Haunted night and day by the face of 'The French Lieutenant's Woman' (Sarah Woodruff) Charles Smithson struggles to forget her and concede to a life with the entirely more conventional Ernestina Freeman. Theirs is the expected and typical Victorian pairing, but as the action progresses, Charles finds his initial curiosity towards the enigmatic Sarah developing into attraction and eventual desire. In his novel, Fowles powerfully depicts Charles's inner conflict between head and heart, painfully illustrating the consequences of allowing the heart to overrule in such a repressed, hypocritical society.
'The French Lieutenant's Woman', with its convoluted yet innovative narrative structure, use of multiple endings, enigmatic characters and reflexivity does not make for simple reading, but perservere and you will be rewarded. Fowles's gripping tale of illicit love, simmering passions, repressed sexuality and (ultimately) painful rejection is a haunting masterpiece. The characters and their situations will live on in your memory long after you have closed the book. A beautifully evocative, engaging and intruiging novel - this is a modern work of art and must not be missed.

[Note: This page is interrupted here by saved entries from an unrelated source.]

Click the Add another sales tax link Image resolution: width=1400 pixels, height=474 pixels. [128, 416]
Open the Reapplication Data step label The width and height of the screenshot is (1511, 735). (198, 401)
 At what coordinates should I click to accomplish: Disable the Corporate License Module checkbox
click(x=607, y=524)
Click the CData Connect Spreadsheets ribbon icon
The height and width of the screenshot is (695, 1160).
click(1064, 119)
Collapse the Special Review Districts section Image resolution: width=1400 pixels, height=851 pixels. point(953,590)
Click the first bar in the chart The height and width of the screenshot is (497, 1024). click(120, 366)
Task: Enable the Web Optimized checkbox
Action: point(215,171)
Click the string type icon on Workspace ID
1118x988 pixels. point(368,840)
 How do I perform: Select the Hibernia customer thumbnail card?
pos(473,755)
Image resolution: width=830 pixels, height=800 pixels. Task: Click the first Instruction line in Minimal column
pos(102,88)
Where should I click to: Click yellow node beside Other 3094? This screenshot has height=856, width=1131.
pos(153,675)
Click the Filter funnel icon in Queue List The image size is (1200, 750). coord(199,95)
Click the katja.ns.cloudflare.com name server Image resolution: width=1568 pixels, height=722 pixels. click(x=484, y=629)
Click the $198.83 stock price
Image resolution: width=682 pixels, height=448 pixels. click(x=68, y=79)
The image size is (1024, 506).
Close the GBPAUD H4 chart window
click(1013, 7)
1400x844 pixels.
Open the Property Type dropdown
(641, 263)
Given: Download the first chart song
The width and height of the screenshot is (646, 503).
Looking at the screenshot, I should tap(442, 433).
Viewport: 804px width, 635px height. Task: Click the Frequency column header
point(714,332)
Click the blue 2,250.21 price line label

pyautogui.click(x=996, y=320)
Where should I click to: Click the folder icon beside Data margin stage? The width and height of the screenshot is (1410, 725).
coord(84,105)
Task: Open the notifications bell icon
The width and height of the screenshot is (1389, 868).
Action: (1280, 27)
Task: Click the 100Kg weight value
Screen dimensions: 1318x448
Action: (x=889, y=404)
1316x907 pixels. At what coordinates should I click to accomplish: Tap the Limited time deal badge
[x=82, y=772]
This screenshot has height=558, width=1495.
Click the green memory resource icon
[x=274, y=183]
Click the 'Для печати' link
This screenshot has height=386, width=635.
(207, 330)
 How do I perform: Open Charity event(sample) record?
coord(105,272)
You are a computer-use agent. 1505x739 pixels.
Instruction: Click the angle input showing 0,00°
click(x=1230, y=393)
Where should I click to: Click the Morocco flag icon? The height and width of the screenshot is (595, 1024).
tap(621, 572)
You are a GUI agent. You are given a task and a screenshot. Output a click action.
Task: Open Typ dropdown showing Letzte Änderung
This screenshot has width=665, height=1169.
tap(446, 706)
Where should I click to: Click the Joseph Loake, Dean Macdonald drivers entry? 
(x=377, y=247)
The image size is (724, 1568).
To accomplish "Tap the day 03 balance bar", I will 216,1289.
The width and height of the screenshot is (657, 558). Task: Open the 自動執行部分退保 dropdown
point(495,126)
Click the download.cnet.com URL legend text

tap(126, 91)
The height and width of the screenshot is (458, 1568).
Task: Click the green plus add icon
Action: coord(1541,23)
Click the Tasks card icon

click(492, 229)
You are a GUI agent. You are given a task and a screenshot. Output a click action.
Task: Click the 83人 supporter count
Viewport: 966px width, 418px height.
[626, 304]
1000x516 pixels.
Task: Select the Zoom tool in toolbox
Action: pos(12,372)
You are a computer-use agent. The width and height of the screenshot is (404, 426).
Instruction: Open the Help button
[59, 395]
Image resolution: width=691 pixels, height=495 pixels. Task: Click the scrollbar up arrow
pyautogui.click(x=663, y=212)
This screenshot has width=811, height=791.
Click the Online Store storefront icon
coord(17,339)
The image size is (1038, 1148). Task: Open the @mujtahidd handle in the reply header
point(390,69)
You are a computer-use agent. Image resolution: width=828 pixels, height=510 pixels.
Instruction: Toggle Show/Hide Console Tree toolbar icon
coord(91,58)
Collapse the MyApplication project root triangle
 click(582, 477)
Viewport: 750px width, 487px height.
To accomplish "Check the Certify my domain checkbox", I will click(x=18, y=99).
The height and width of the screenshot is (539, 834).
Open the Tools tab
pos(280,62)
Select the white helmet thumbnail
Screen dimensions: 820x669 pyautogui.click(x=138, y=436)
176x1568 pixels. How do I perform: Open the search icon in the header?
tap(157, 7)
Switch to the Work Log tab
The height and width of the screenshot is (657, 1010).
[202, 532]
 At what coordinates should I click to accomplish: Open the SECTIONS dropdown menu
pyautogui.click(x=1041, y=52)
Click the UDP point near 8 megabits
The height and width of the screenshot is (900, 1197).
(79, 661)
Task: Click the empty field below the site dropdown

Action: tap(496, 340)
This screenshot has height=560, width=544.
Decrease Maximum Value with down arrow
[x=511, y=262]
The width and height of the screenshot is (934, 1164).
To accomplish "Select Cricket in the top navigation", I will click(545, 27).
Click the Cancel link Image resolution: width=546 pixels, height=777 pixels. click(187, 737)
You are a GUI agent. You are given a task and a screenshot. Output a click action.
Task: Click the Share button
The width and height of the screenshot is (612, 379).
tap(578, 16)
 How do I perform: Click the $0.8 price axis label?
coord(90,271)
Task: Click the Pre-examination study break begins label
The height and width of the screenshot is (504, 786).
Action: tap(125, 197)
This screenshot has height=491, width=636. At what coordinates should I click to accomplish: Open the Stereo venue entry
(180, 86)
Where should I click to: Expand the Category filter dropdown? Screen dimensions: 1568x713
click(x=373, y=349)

Still fresh and intriguing
As fresh and intriguing as on my first reading of this book many years ago. The Victorian age is brilliantly portrayed from the genteel pretensions of Lyme to the rough and tumble of the seedier parts of London. The main characters are strongly portrayed. Would-be paleontologist Charles is from a comfortable upper class background but condescends happily to become engaged to Ernestina who is a pleasant but shallow daughter of a prosperous middle class draper. But into their lives comes Sarah, the enigmatic woman who is rumoured to have been "ruined" by a liaison with French seaman.
Fowles is particularly good on the class war and social mores of the time: The attitude of society to Sarah is shocking as is the off-hand way in which servants are treated. When Ernestina's father suggests that Charles join the drapery business he is truly aghast at the idea even though he has no career in mind.
Sarah remains ambiguous - we are left uncertain as to whether she is manipulative and self-absorbed or badly treated and depressed. Throughout the book she both irritates and evokes our sympathy.
The other central character is the writer himself. He playfully drops in and out of the writing, discussing the motives of the characters and suggesting three different endings. This works superbly. The French Lieutenant's Woman is a twentieth century classic.
Get out of the way John, I'm trying to read
I don't usually comment on endings, but here the author himself doesn't seem to have attached narrative importance to it (and I don't give it away in any case)...
It does all go so well until the ending, previously having toyed intelligently with the reader Fowles declares he cannot make up his mind and uses literary pretensions as a cop-out - turning the motives implausible to air his own political points. It came over more as moral cowardice to me, given his preferred ending is obvious, but spoils the story (and I'm not referring to happy or sad endings).
If you don't mind politics and sociology lectures (bearing in mind the incarnation of both have a limited shelf-life and this was published 1969) hijacking your novel reading then it may feel a refreshing change for you. If you do mind being invited to a sumptuous dinner to be bored by the host afterwards then you may be put out.
Either way I'd urge you to read this book. It contains the best modern depiction of the Victorian age from an author who truly understood it.